To do: Beneath this line are the data; copy exactly the part of them that opens with the line containing "670x870 pixels. At" and closes with the line containing "Open the cube", and only that part.

Records to process:

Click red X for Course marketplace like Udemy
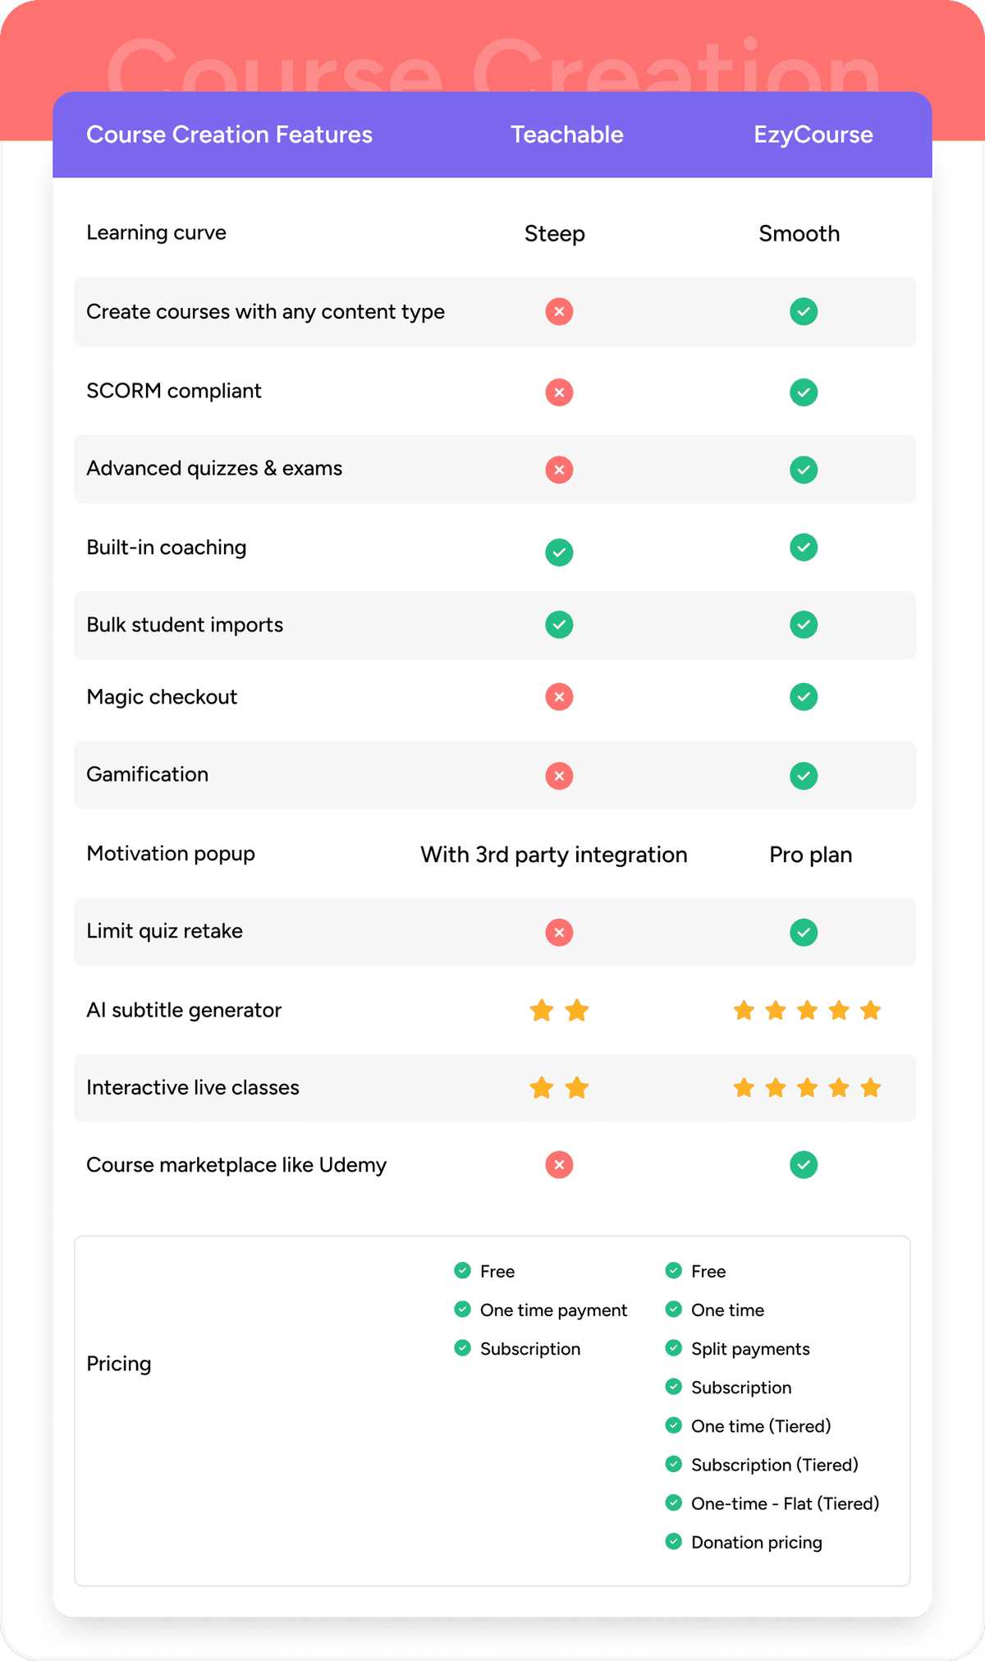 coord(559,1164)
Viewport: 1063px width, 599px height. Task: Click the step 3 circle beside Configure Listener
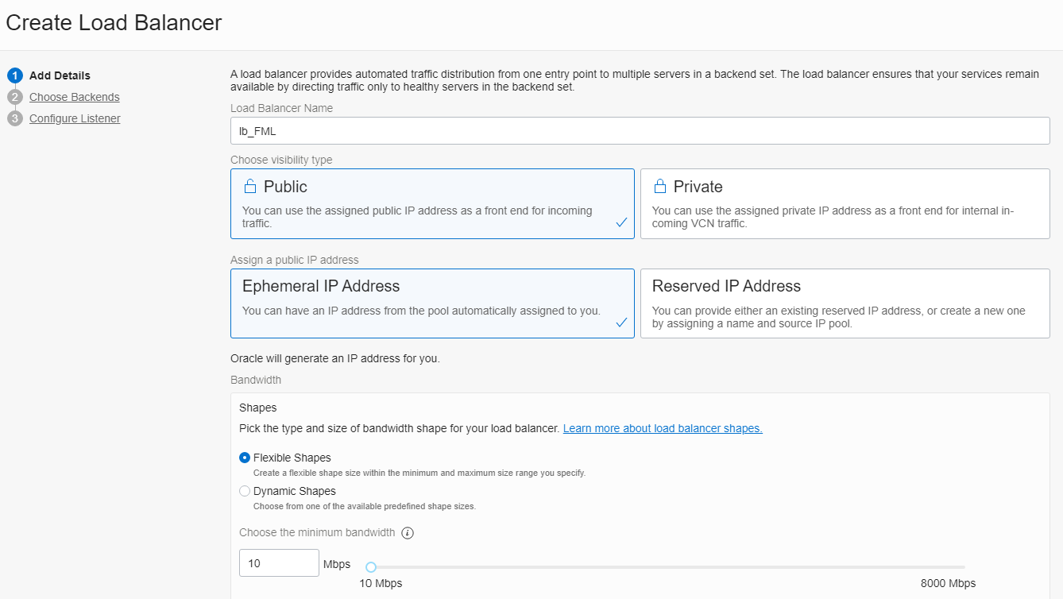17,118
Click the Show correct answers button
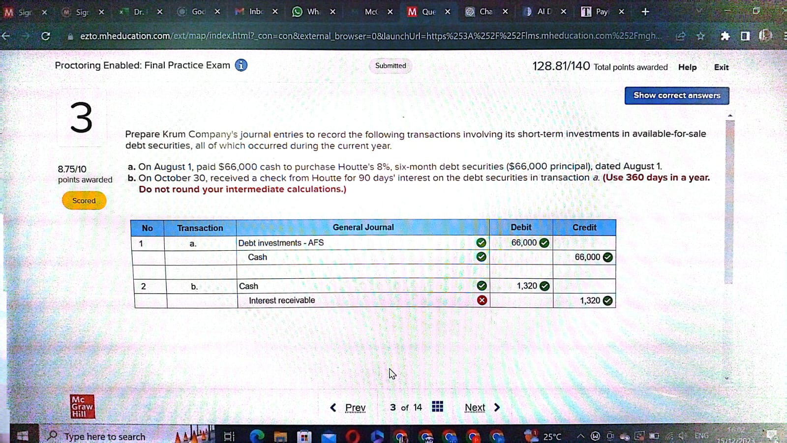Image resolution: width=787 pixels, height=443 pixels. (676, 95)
...
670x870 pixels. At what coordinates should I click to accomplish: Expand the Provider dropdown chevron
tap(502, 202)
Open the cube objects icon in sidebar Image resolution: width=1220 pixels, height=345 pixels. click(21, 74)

Exercise solution:
670x870 pixels. At what coordinates should I click to accomplish: Expand the Provider dropdown chevron
tap(502, 202)
Open the cube objects icon in sidebar Image resolution: width=1220 pixels, height=345 pixels. click(21, 74)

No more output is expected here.